Another alternative account relates to trial-by-trial fluctuations in attention. According to this account, participants fail to attend on some trials, leading to (1) poor subsequent memory and (2) low levels of scene and face processing, which in turn will show up as moderate (near zero) scene–face evidence (zero scene−zero face=zero). This combination of factors could possibly explain the observed association between moderate scene–face evidence and poor subsequent memory. Crucially, this account predicts that scene and face evidence should both be low on trials leading to poor subsequent memory. We evaluated this prediction by plotting scene and face evidence as a function of subsequent memory (Supplementary Fig. 2). We found that contrary to the attention hypothesis, scene and face evidence values were reliably well above zero, even when subsequent memory was poor. This example does, however, highlight an important caveat regarding the use of scene–face evidence to predict subsequent memory. Specifically, scene–face evidence can only be viewed as a measure of competition in situations (similar to this experiment) where participants are reliably attending to the scene and/or face, resulting in above-floor levels of scene and/or face evidence. In situations where attention is fluctuating more strongly, scene–face values near zero might indicate inattention, which could lead to poor memory for completely different reasons.

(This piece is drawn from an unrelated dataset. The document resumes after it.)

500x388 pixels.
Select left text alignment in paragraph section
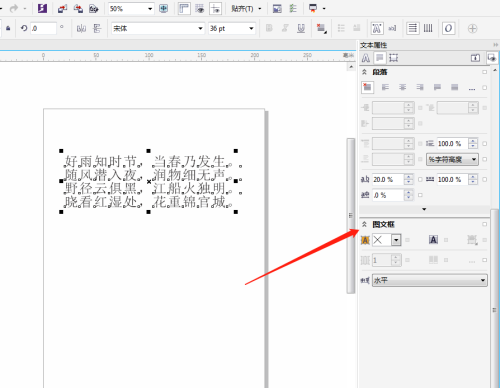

This study has focused on situations where participants are switching between thoughts under time pressure, resulting in coactivity (and thus competition) between incoming and outgoing thoughts. This raises the question of whether competition of this sort is necessary to trigger forgetting. According to our model, the answer is no. The non-monotonic plasticity hypothesis posits that weakening occurs when a representation is moderately active. Competition between representations is one way to elicit moderate activity in memory regions, but there are other ways of eliciting moderate activity that have been shown to lead to worse subsequent memory: for example, briefly presenting a retrieval cue for a stored, paired associate29.

One final question is whether the learning mechanisms described here can be used in the service of deliberate (that is, motivated) forgetting. In our experiment, the forgetting effects observed on the Phase 3 memory test were an incidental byproduct of participants’ efforts to keep the appropriate stimulus in mind (that is, activated in working memory) during Phase 2. However, these learning mechanisms should also be operative in situations where people are asked to forget—in particular, they may be applicable to item-method-directed forgetting experiments, in which participants are instructed to deliberately forget certain stimuli immediately after encoding them. In this paradigm, successful processing of a forget instruction leads to a reduction in the availability of processing resources for subsequent items30,31. This suggests that the process of intentional forgetting may not result from passive decay, but rather from an active cognitive mechanism. The present results suggest that one mechanism that participants could use to achieve forgetting is to partially—but not completely—withdraw attention from the to-be-forgotten stimulus representation, thereby placing it in a situation where it competes with the new focus of attention (whatever that might be) and loses. Exploring whether participants actually do this is a future direction for our research.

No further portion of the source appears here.